Une sécurité fondée sur le soupçon : dérives et effets contre-productifs

Le soupçon collectif repose sur un faisceau d’éléments : leur présence dans les zones frontalières sensibles, leur mode de vie pastoral souvent perçu comme insaisissable, leur appartenance religieuse dans des contextes marqués par l’extension d’un islam rigoriste. Mais ces justifications masquent mal une réalité : l’attribution d’une identité à risque à une communauté entière est une pente glissante qui, loin de renforcer la sécurité nationale, en sape les bases.

L’opération militaire de Moura, au Mali, menée en mars 2022, en constitue un exemple tragique. Officiellement destinée à neutraliser une katiba affiliée à Al-Qaïda, elle s’est soldée, selon les rapports de l’ONU et de Human Rights Watch, par l’exécution sommaire de plus de 500 civils, majoritairement d’ethnie peulhe. Cet événement a profondément ébranlé la relation entre l’État malien et ses populations rurales. Il a également illustré les risques d’une approche indistincte, où la lutte contre le terrorisme devient prétexte à une logique de punition communautaire.

Au Burkina Faso, avec la création des Volontaires pour la Défense de la Patrie (VDP), on a également vu émerger des pratiques similaires. Dans certaines localités, notamment à Yirgou ou Barsalogho, des civils peulhs ont été pris pour cible dans des représailles menées par des miliciens proches du pouvoir ou tolérés par lui. Ces représailles collectives ont, dans de nombreux cas, renforcé les fractures sociales et facilité l’adhésion aux discours djihadistes de protection des opprimés. Mais ces dynamiques posent aussi un dilemme : les représailles sont-elles la cause ou la conséquence des adhésions au djihadisme ? Le soupçon précède-t-il la violence, ou en est-il le fruit ? La réponse se situe sans doute dans une interaction complexe entre exclusion et radicalisation.

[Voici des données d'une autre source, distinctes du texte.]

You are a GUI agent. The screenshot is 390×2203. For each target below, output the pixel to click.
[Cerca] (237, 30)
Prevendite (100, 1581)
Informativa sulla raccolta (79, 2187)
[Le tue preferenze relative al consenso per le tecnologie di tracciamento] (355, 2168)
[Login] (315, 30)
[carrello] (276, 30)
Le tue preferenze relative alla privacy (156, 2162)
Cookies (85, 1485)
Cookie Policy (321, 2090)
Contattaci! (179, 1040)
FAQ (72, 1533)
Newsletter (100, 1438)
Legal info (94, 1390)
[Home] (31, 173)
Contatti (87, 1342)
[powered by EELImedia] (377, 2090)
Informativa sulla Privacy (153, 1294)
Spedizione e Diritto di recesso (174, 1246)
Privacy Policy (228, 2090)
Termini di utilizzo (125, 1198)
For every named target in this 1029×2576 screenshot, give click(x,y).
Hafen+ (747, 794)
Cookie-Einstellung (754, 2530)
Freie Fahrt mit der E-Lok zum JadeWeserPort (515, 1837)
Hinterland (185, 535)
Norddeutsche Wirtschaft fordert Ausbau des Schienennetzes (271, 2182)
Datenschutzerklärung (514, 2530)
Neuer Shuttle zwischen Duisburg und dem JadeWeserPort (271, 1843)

Le cas du Bénin, bien que moins extrême, montre que la stigmatisation peut se manifester de manière plus diffuse. Des arrestations préventives, des soupçons généralisés dans les discours sécuritaires, ou encore des restrictions informelles d’accès à certains services publics ont été signalés dans des communes comme Porga ou Tanguiéta. Ces formes de surveillance ciblée créent un climat de méfiance qui mine les efforts de prévention. Elles affaiblissent les dispositifs de renseignement communautaire qui, pourtant, sont essentiels dans la lutte contre des réseaux clandestins et diffus. Le pays a pourtant mis en place divers mécanismes institutionnels pour mieux encadrer ces populations : Haut Commissariat à la sédentarisation des éleveurs (décret n°2021-316 du 16 juin 2021), couloirs de passage, aires de pâturage, aires de cultures fourragères… Mais ces outils, en se focalisant sur la régulation foncière et pastorale, peinent à répondre à la complexité sociale des dynamiques identitaires et sécuritaires. Conscient des tensions croissantes, le président Patrice Talon a rencontré, le 27 décembre 2024, les dignitaires et représentants de la communauté peulhe afin d’écouter leurs préoccupations et d’ouvrir un dialogue constructif. À l’issue de cette rencontre, une commission multipartite a été mise en place pour identifier les facteurs de fragilité, améliorer la cohésion intercommunautaire et renforcer la contribution de cette communauté à la stabilité nationale.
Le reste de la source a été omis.